Depuis quelques années, parler de la maladie d’Alzheimer participe d’un phénomène de mode. En parler ne veut pas dire qu’on en connaît vraiment les conséquences. Parmi celles-ci, et comme bon nombre de pathologies mentales dont il vient d’être question, elle a la particularité de se manifester par l’étrangeté : peu à peu, une personne devient étrangère à son environnement, à son entourage et ce dernier peut être tenté de ne plus reconnaître ce malade comme son semblable. En réalité, « ce semblable là » fait peur. Dans le sillage de l’étrangeté, on retrouve le cumul de vulnérabilités associé au handicap sévère, car le handicap, surtout lorsqu’il est psychique, rend intrinsèquement vulnérable. Notre société individualiste n’est guère encline à accepter l’autre s’il est trop radicalement différent. Sans doute, dans les media, la maladie d’Alzheimer est-elle devenue d’une certaine manière « une figure emblématique » des enjeux du handicap dans notre XXIe siècle, par le nombre des personnes touchées. La collectivité s’y intéresse et cette pathologie particulière pourrait ainsi servir d’aiguillon, dans le déclenchement d’évolutions que l’on ne peut qu’appeler de nos vœux.

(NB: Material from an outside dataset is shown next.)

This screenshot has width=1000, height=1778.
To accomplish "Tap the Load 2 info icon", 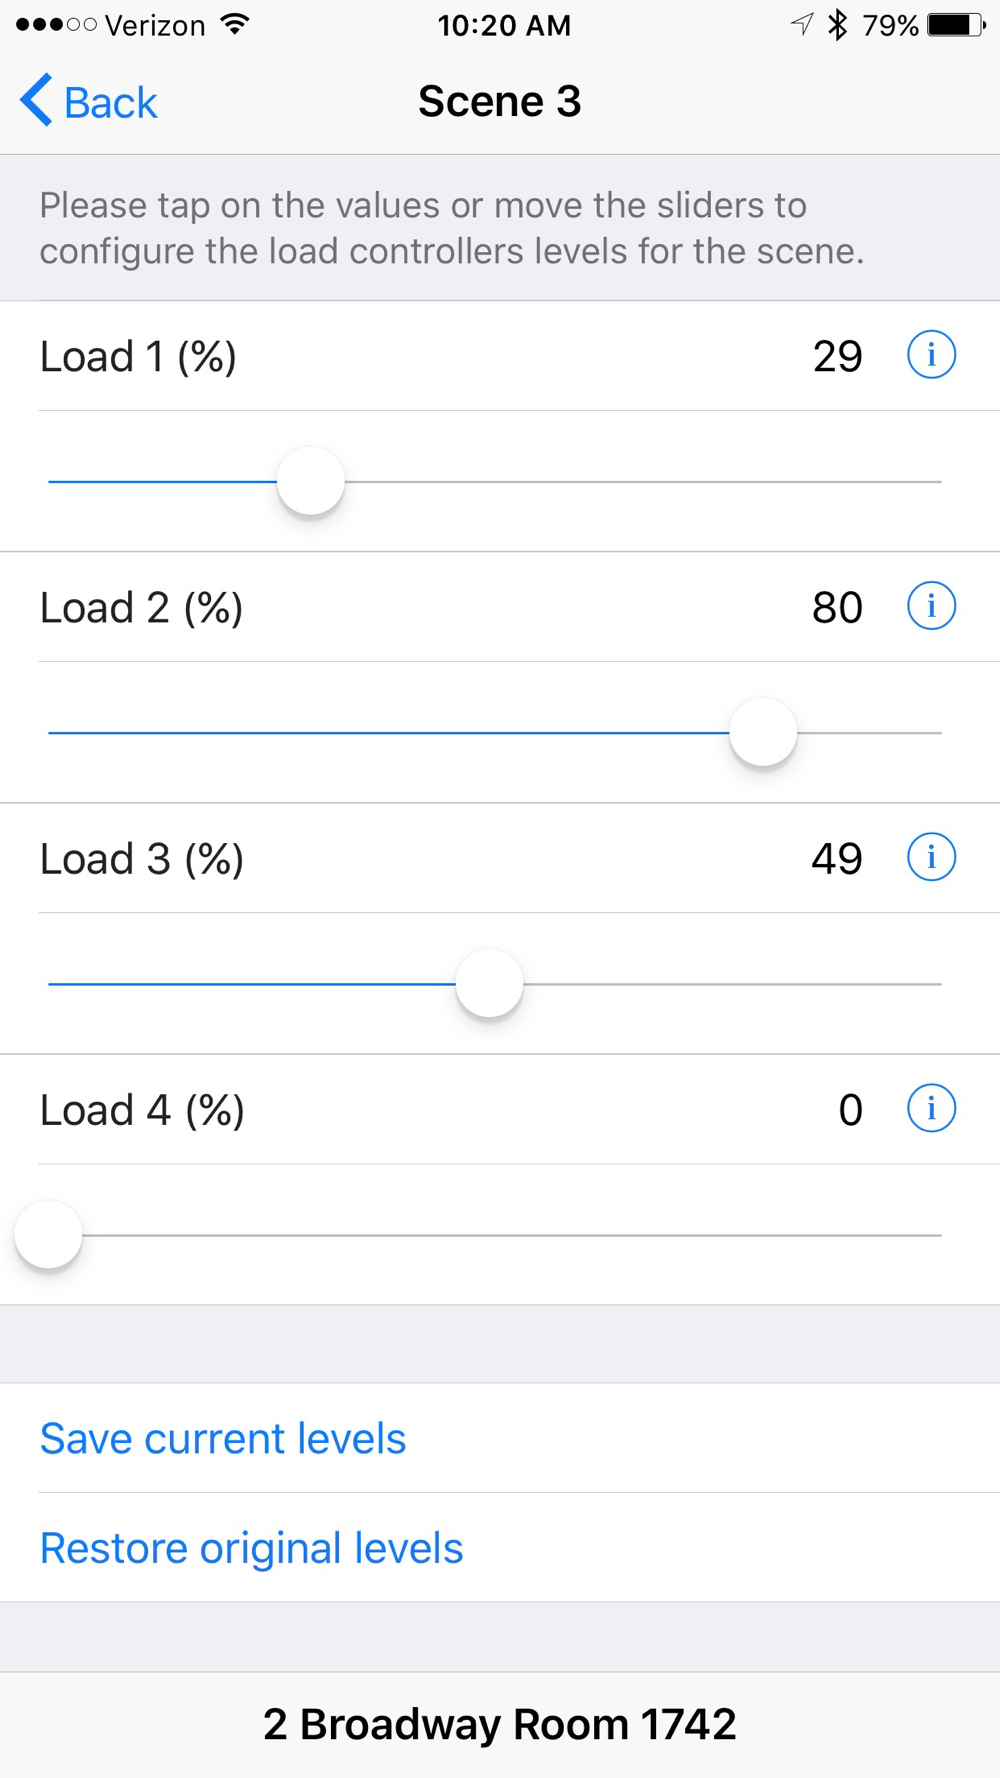I will point(931,606).
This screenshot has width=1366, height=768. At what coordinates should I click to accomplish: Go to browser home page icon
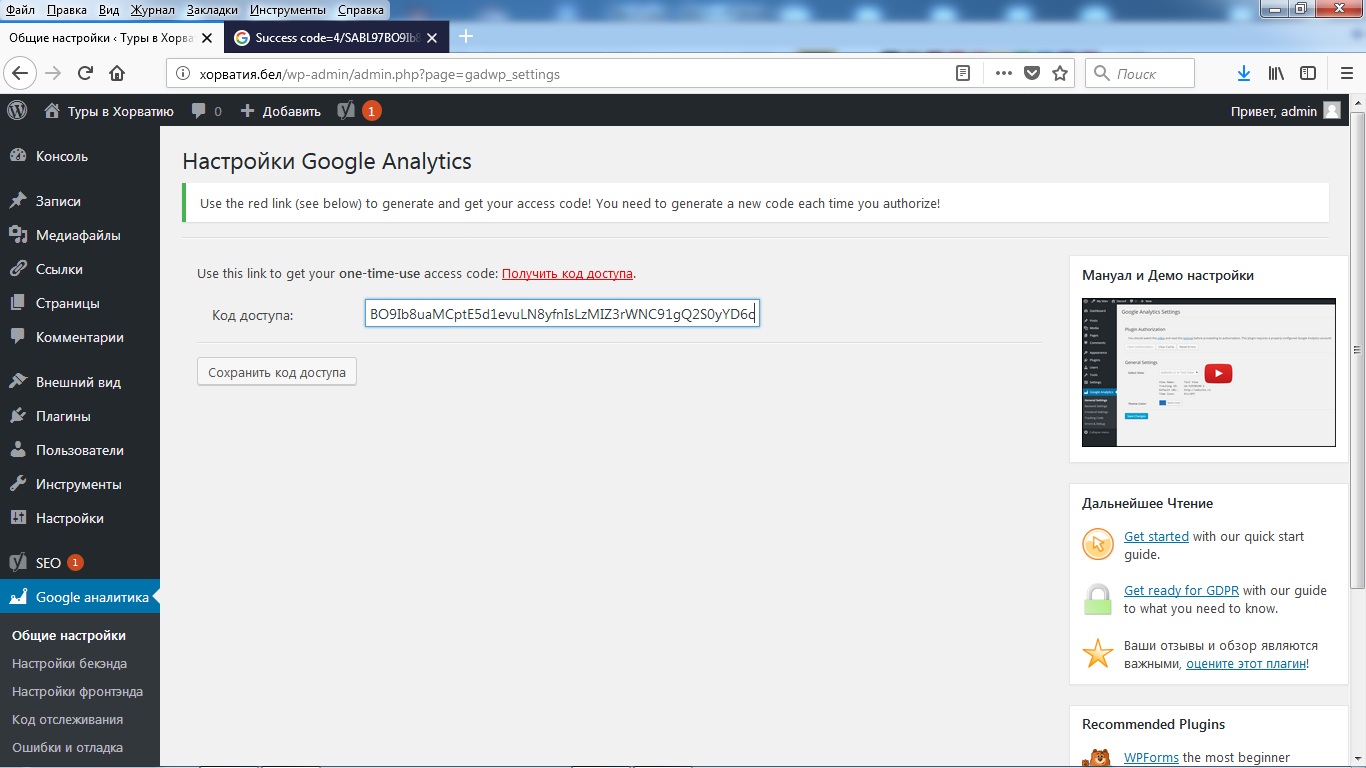click(x=117, y=73)
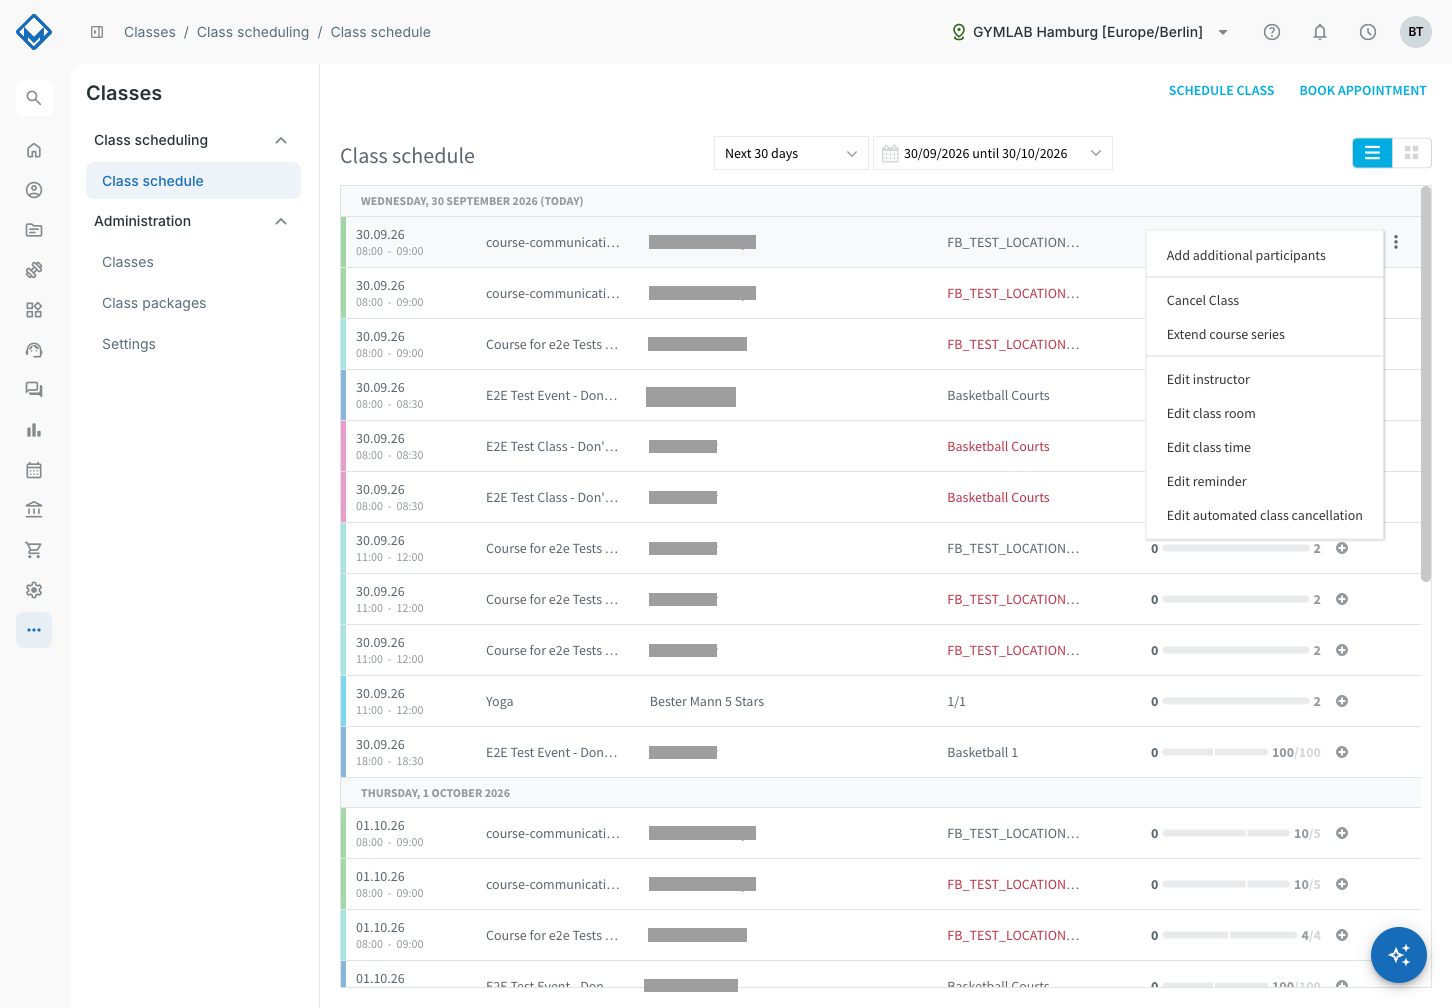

L’étrangeté de la maladie d’Alzheimer, ses modes d’expression diverses, variables d’une personne malade à l’autre et variables dans le temps, ses définitions et approches scientifiques changeantes selon la spécialité médicale ou soignante qui s’en préoccupe, nous met tous en bien grande difficulté pour la définir.
Le professeur Joël Ménard en a souligné cette particularité dans son rapport. Elle n’est pas qu’une affaire de statistiques ni de chiffres : « Le nombre de malades ne suffit pas à définir les enjeux Alzheimer ». Plus fondamentalement, il convient d’évoquer des enjeux éthiques, des choix de société cruciaux. Quel engagement est requis de la part de la collectivité pour prendre en charge ces malades ? Quels moyens doivent être effectivement débloqués pour faire face à leurs besoins de vie et de soins ainsi qu’à ceux de leurs proches aidants ?

Observons qu’il n’est pas possible de définir la maladie par l’âge auquel elle se déclenche. Comme l’a dit le professeur Ménard, « l’âge de survenance ne constitue pas un critère permettant de définir une entité nosologique spécifique ». Dans notre pays, des pratiques sont pour le moins étranges : selon qu’un malade est âgé de moins ou de plus de 60 ans, il ne bénéficiera pas des mêmes droits d’accès aux soins et aux aides, il n’aura pas, à handicap égal, les mêmes soutiens financiers. Pourtant, la maladie est exactement la même, qu’elle apparaisse à 30 ans ou à 90 ans. En revanche, l’âge de la personne détermine à l’évidence les réponses sociales adaptées à ses besoins spécifiques.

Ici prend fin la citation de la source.